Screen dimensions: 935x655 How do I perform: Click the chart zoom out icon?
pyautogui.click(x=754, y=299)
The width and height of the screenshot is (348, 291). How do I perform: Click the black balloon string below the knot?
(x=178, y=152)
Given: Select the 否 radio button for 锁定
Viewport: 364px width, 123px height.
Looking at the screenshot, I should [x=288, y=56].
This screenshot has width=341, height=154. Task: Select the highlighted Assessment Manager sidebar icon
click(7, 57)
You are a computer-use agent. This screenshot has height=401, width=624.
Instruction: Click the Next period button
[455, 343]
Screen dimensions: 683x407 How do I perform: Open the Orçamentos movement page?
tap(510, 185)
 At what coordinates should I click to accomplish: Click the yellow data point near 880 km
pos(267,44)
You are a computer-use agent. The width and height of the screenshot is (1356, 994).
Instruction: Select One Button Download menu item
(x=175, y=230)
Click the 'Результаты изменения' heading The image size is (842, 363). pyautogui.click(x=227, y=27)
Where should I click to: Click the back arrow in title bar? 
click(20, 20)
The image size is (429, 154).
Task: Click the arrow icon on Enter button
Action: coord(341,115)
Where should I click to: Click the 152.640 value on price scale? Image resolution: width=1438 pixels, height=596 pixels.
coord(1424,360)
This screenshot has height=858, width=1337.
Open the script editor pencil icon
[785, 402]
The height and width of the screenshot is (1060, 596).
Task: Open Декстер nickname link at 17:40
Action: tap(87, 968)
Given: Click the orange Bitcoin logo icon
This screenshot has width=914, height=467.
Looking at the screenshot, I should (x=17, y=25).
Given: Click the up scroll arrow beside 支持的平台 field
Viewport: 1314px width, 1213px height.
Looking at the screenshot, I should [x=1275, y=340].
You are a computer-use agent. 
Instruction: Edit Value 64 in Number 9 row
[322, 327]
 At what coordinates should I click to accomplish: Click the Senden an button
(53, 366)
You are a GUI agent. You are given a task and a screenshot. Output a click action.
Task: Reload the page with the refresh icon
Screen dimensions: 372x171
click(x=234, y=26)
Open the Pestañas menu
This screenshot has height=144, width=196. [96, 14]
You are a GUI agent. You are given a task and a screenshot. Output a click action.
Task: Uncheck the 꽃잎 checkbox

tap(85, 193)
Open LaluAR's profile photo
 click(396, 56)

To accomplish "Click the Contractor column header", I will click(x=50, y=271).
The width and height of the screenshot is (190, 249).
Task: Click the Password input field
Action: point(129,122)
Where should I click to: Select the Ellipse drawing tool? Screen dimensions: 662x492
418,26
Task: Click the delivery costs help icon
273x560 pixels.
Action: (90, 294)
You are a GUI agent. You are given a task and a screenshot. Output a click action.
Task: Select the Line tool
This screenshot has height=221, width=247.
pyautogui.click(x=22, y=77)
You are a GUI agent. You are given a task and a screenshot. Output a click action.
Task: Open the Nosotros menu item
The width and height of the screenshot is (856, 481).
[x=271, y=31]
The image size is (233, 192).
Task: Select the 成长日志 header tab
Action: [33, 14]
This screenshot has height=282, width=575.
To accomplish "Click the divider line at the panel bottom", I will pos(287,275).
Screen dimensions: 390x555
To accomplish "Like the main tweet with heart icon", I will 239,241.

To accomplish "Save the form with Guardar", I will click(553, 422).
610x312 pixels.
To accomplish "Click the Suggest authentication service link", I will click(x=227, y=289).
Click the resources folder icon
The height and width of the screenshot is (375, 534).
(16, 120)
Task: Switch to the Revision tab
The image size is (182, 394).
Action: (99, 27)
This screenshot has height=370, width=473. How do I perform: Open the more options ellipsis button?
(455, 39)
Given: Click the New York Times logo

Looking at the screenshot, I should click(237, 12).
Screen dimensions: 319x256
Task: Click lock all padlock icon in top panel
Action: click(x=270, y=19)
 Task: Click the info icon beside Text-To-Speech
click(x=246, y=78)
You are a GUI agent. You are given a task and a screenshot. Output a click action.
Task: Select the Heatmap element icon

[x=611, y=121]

# [Your goal]
Return every line from the material that contains the word "computer".

# [Task solution]
You are a computer-use agent. This screenshot has height=401, width=624.
You are a computer-use agent. The width and height of the screenshot is (1356, 994).
You are a computer-use agent. 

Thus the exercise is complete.